Stored records:
•••••
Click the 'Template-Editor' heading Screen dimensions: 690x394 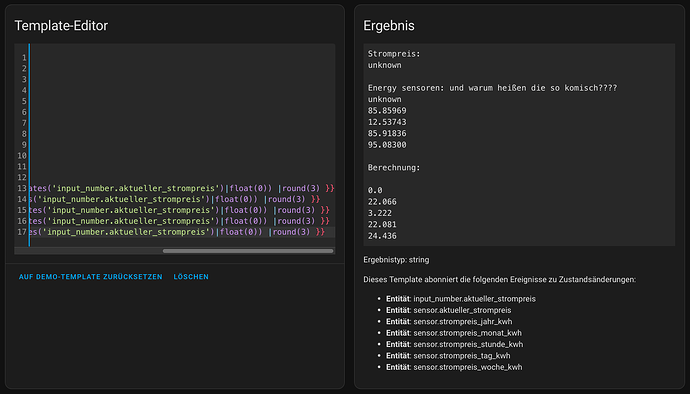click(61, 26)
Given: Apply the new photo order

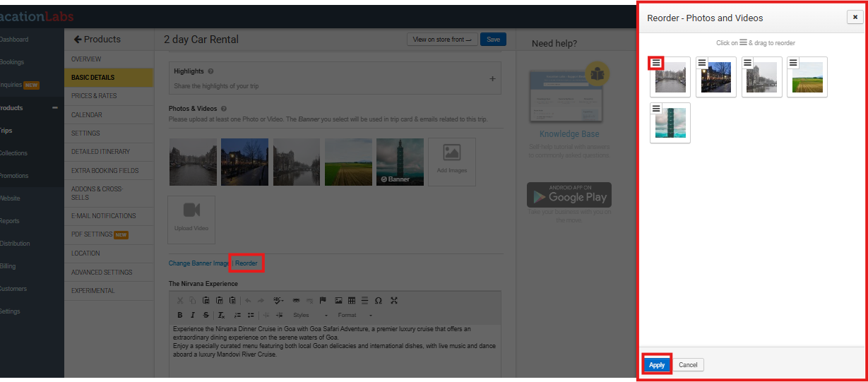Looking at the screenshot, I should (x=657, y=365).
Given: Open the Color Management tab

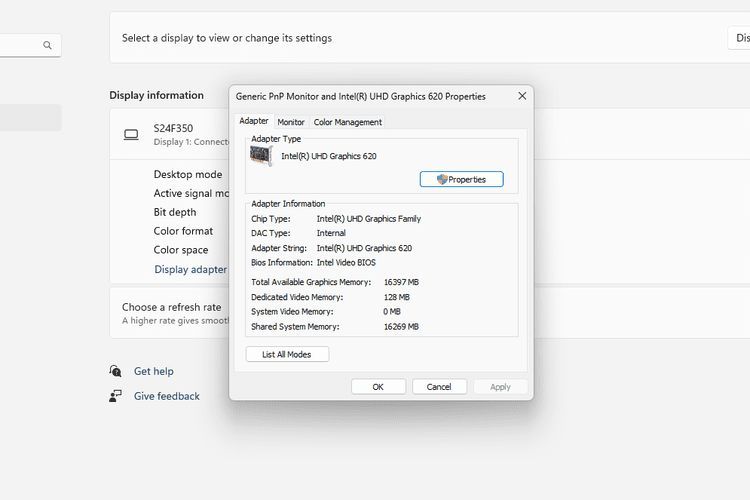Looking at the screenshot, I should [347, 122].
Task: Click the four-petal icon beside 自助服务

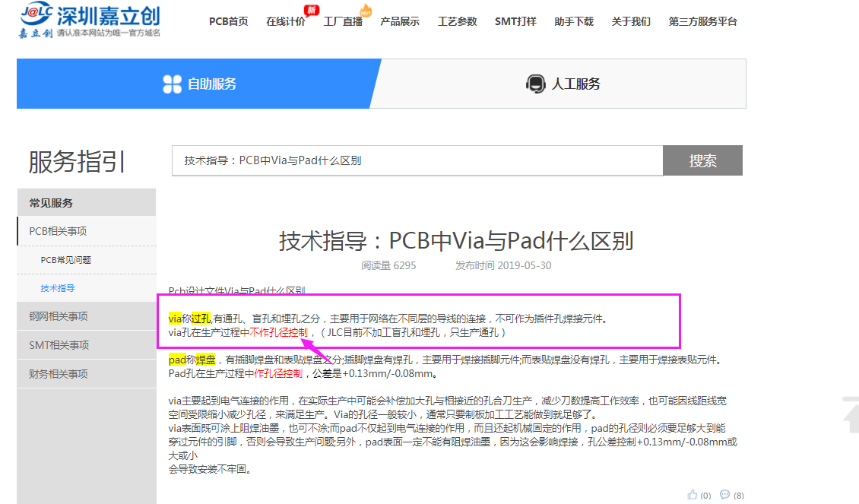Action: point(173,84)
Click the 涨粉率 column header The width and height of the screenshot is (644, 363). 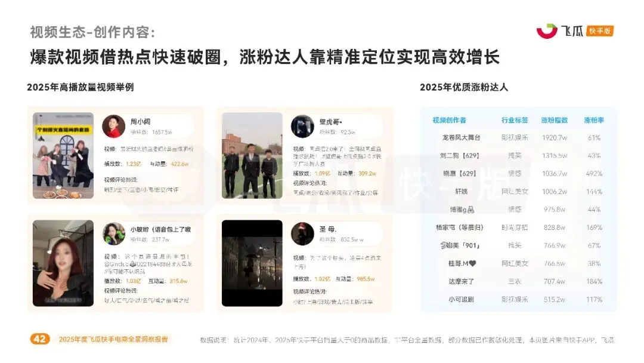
•••••
▶ [WORK TO COMPLETE] The required output is every line from the one containing "Given: Open the Color Management tab" through the last line of the data above, restated exactly and without pictures.

▶ [SOLUTION TO THE EXERCISE]
Given: Open the Color Management tab

Looking at the screenshot, I should [347, 122].
Task: Click the four-petal icon beside 自助服务

Action: point(173,84)
Click the 涨粉率 column header The width and height of the screenshot is (644, 363). 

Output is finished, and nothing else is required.